Input material:

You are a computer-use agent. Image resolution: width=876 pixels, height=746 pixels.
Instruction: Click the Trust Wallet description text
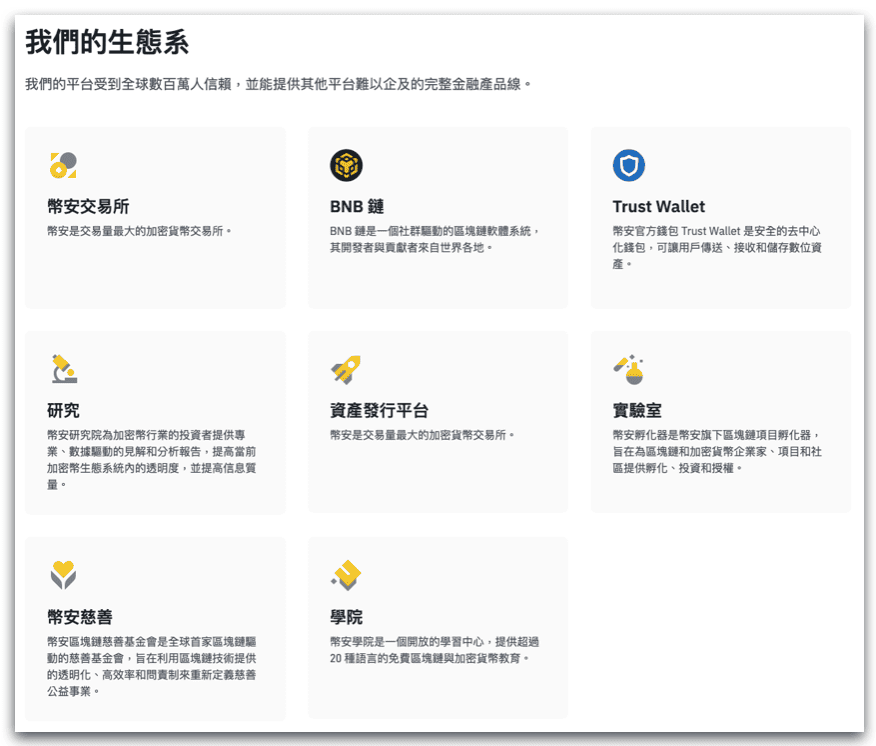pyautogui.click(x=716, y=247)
* * *
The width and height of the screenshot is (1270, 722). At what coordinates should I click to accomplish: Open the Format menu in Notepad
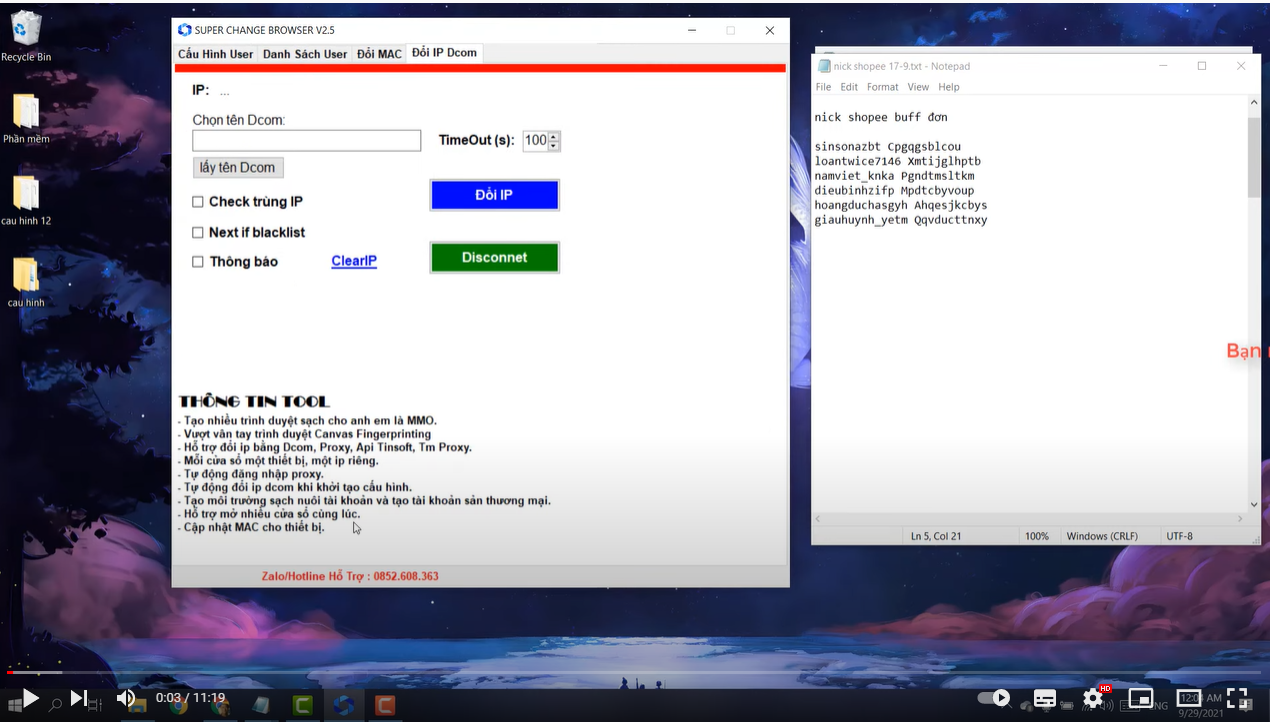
--
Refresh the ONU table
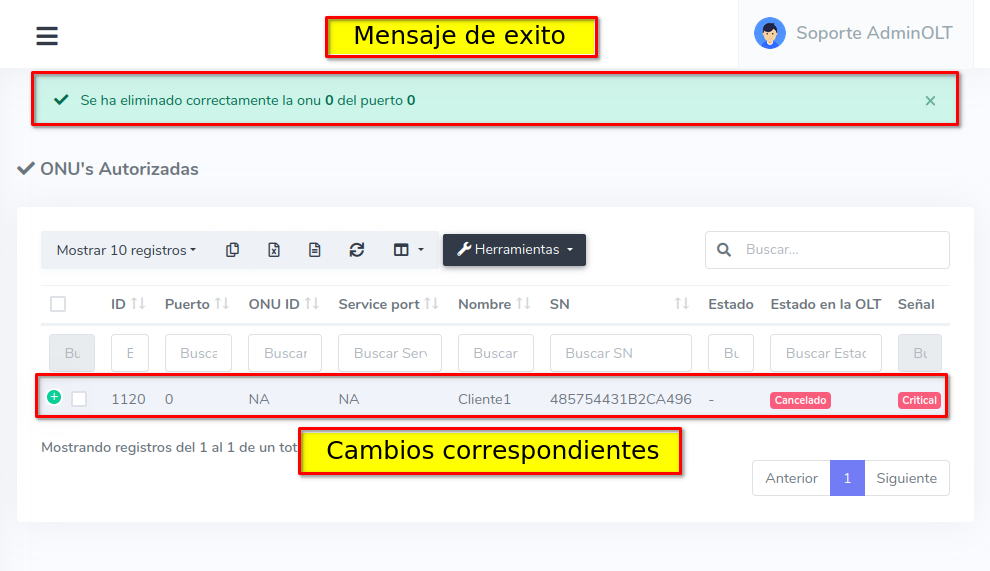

Goal of the exercise:
Return the entries from the line with "You are a computer-use" to the line with "pyautogui.click(x=716, y=247)", both included, reproducing each line word for word and leaving out the pictures.

Exercise solution:
You are a computer-use agent. Image resolution: width=876 pixels, height=746 pixels.
Instruction: Click the Trust Wallet description text
pyautogui.click(x=716, y=247)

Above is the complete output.